Malgré leur séparation, ils restent profondément attachés l’un à l’autre. Cette relation, à mi-chemin entre amitié et famille, constitue l’un des éléments les plus humains de la série. L’épisode prend aussi le temps de s’intéresser à Catherine et Mel en dehors de RJ. Leur relation est explorée à travers un désaccord autour de l’éducation de leur fille et de la gestion de l’argent. Ce conflit, assez ancré dans le quotidien, apporte une dimension réaliste. Il montre que même en dehors des enquêtes, les personnages doivent gérer des situations ordinaires. Ce choix narratif permet d’éviter de centrer systématiquement l’histoire sur RJ. La série prend le temps de développer ses personnages secondaires, ce qui renforce la cohérence de l’ensemble.
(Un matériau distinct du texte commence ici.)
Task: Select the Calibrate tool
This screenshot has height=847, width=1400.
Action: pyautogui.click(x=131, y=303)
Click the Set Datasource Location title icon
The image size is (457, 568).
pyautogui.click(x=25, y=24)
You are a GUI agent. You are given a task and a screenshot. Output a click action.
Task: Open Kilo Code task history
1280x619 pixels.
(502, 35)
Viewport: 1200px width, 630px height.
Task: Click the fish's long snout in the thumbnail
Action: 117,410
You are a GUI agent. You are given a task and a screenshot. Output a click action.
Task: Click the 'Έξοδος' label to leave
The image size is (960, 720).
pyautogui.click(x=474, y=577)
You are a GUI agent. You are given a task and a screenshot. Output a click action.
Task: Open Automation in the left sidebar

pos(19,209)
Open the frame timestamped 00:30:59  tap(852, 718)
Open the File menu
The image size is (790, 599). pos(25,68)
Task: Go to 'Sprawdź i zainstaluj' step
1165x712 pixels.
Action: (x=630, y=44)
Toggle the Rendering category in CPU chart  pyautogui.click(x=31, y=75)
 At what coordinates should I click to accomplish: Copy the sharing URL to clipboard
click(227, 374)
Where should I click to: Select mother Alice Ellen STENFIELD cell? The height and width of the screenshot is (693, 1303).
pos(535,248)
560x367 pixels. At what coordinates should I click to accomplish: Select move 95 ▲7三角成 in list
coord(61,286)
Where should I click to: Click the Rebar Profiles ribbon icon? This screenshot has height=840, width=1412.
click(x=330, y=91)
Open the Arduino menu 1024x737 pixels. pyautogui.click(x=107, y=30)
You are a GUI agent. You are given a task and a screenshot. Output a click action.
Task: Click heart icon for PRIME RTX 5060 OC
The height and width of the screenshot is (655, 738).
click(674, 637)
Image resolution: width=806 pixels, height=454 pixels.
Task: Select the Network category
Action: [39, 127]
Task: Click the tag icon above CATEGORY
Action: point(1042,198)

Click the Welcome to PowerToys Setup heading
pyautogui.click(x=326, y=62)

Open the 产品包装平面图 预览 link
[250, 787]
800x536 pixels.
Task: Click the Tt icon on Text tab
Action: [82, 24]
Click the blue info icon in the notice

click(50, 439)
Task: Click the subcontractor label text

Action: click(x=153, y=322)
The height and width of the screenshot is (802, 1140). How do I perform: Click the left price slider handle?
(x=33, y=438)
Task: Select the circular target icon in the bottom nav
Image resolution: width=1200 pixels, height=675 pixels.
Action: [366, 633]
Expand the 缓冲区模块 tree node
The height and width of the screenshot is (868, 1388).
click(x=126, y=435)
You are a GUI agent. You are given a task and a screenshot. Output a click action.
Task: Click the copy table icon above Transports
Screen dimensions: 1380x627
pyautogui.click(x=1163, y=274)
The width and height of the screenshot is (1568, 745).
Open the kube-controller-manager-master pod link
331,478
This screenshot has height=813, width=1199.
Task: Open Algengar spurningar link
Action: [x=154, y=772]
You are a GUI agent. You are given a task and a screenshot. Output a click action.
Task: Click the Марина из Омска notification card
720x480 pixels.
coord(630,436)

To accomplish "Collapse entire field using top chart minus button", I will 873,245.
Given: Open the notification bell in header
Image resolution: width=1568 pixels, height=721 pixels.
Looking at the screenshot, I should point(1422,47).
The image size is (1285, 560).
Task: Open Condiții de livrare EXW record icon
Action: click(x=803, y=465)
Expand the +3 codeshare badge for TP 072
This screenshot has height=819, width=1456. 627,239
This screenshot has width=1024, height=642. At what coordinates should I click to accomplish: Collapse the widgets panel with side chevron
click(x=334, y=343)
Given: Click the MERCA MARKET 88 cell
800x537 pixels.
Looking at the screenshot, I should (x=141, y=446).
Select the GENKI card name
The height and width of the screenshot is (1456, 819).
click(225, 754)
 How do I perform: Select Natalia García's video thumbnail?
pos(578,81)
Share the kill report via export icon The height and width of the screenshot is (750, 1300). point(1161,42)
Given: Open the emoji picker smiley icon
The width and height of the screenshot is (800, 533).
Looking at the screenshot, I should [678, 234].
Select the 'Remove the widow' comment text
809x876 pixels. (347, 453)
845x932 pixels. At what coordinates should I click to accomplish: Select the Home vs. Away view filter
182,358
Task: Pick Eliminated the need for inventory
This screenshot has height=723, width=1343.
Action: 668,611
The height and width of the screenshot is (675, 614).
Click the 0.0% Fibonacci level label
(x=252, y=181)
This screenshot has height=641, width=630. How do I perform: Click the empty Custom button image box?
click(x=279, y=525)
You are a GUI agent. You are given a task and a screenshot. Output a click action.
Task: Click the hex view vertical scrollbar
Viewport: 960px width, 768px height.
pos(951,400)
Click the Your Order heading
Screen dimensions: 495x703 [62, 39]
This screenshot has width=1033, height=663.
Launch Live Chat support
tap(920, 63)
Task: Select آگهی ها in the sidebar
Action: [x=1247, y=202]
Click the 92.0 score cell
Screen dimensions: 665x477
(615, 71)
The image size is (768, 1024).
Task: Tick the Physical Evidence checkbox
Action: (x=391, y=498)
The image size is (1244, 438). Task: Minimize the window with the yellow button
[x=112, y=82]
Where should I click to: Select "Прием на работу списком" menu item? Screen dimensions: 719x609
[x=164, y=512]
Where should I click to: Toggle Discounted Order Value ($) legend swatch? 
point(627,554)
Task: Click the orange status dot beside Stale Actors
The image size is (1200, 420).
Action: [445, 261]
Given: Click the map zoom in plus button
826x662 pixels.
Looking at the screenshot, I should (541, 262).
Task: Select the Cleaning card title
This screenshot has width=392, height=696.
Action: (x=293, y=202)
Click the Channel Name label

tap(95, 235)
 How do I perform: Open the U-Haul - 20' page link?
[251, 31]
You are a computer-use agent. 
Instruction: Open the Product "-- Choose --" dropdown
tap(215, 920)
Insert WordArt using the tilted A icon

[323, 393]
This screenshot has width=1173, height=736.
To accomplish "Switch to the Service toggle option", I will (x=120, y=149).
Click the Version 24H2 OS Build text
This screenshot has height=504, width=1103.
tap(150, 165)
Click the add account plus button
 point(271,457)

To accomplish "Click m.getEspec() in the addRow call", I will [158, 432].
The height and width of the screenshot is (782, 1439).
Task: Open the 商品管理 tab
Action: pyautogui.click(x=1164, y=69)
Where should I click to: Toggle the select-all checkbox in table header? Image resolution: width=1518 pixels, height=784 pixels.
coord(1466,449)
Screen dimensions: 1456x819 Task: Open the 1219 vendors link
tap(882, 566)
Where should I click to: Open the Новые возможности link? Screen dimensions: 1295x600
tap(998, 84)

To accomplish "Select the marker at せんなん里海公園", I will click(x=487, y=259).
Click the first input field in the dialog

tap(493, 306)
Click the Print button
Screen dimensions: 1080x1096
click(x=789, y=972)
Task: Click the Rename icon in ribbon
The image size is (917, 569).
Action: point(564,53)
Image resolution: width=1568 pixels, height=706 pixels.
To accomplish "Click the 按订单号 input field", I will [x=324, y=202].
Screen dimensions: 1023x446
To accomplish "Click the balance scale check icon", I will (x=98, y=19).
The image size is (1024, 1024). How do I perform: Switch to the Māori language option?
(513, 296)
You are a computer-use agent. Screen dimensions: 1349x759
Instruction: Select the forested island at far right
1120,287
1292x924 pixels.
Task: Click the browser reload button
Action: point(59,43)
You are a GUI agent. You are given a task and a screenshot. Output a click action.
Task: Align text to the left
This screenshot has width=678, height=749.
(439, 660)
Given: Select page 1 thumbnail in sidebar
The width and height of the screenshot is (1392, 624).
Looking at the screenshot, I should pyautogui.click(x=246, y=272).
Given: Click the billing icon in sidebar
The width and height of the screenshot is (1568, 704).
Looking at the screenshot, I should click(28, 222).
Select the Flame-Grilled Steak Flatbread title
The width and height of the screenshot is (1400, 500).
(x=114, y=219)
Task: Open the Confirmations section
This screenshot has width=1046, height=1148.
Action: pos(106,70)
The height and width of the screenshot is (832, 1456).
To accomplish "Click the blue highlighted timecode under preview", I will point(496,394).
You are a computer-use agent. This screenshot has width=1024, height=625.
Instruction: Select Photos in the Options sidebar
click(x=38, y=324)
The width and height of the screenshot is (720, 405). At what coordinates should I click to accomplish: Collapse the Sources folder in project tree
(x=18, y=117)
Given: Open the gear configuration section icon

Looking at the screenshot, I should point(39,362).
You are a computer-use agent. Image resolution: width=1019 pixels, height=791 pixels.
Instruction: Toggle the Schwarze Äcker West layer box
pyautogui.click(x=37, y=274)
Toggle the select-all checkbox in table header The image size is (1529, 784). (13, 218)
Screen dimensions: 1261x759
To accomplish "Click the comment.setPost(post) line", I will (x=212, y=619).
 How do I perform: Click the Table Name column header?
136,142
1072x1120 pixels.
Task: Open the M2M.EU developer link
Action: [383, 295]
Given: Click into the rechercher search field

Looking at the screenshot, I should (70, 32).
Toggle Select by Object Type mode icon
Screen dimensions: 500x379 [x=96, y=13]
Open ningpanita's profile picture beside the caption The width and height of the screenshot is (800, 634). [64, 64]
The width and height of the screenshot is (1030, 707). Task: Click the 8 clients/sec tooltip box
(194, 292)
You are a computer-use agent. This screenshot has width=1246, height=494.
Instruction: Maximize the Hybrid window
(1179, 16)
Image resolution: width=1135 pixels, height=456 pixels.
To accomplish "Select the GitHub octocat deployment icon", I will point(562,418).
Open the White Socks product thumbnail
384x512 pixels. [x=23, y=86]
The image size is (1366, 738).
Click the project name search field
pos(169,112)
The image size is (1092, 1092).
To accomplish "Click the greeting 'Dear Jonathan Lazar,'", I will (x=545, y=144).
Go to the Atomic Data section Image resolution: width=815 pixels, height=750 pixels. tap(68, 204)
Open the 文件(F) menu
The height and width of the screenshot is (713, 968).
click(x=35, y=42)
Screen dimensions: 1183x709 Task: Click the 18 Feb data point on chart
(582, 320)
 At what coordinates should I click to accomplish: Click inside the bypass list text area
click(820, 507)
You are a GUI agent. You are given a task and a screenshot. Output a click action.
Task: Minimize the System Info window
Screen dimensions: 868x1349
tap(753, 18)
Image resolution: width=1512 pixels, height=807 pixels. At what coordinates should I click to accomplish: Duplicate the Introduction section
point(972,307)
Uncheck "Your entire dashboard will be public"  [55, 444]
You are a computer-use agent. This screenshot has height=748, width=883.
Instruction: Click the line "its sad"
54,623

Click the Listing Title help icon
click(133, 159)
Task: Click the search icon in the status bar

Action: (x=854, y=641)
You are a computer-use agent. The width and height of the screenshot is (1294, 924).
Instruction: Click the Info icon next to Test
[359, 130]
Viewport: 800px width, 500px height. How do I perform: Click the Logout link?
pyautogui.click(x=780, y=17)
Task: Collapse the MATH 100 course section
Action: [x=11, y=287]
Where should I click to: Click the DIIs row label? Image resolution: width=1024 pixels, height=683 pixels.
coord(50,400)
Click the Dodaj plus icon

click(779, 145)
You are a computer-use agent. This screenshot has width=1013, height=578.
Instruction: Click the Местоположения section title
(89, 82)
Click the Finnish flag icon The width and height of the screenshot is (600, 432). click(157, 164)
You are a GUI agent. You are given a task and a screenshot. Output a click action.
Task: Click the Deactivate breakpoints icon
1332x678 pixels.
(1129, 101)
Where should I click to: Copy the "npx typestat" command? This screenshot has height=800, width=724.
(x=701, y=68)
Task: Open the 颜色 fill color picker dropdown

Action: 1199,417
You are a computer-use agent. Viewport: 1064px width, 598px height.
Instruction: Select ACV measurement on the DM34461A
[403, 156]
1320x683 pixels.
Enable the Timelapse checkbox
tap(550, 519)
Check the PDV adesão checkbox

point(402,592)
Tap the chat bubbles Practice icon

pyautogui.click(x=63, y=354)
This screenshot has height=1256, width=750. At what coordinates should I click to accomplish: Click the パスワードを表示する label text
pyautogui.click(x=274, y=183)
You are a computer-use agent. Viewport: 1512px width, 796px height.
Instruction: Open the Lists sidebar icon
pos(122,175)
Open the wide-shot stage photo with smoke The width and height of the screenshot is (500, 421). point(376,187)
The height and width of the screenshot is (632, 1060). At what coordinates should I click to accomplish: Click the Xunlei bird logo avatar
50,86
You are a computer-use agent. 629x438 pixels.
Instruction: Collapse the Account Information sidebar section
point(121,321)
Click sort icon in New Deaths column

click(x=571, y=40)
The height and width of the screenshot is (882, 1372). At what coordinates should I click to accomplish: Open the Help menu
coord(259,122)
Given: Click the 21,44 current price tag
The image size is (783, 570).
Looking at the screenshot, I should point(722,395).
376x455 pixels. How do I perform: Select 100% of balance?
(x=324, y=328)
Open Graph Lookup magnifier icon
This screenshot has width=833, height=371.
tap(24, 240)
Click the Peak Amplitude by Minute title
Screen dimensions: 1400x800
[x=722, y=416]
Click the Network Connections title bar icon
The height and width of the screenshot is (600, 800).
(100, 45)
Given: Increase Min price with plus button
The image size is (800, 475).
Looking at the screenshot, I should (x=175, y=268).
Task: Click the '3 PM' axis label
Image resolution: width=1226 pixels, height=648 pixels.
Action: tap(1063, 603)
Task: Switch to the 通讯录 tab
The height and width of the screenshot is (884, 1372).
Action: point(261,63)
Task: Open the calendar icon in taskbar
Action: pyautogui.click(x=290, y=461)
Sur le plan du ton, cet épisode confirme une identité déjà perceptible. L’ambiance colorée, les situations parfois décalées et la sympathie du casting créent un ensemble agréable à suivre. Une comparaison avec Bad Monkey vient assez naturellement, notamment dans cette manière de mélanger enquête et atmosphère locale. La différence reste visible dans les moyens et dans la structure plus classique adoptée ici, propre à une chaîne comme ABC. L’épisode 3 montre surtout que RJ Decker commence à assumer ce qu’elle est : une série policière accessible, portée par ses personnages et par une certaine chaleur humaine. 

 

L’intrigue autour de la mascotte, les moments plus légers, et la progression de l’enquête créent un ensemble cohérent. Sans chercher à transformer le genre, la série trouve peu à peu sa place. L’intérêt repose sur la capacité de RJ à voir au-delà des apparences et à défendre ceux que d’autres ignorent. Cette approche donne une direction claire à la suite de la saison.

 

Note : 6.5/10. En bref, l’épisode 3 montre surtout que RJ Decker commence à assumer ce qu’elle est : une série policière accessible, portée par ses personnages et par une certaine chaleur humaine. L’intrigue autour de la mascotte, les moments plus légers, et la progression de l’enquête créent un ensemble cohérent. Sans chercher à transformer le genre, la série trouve peu à peu sa place.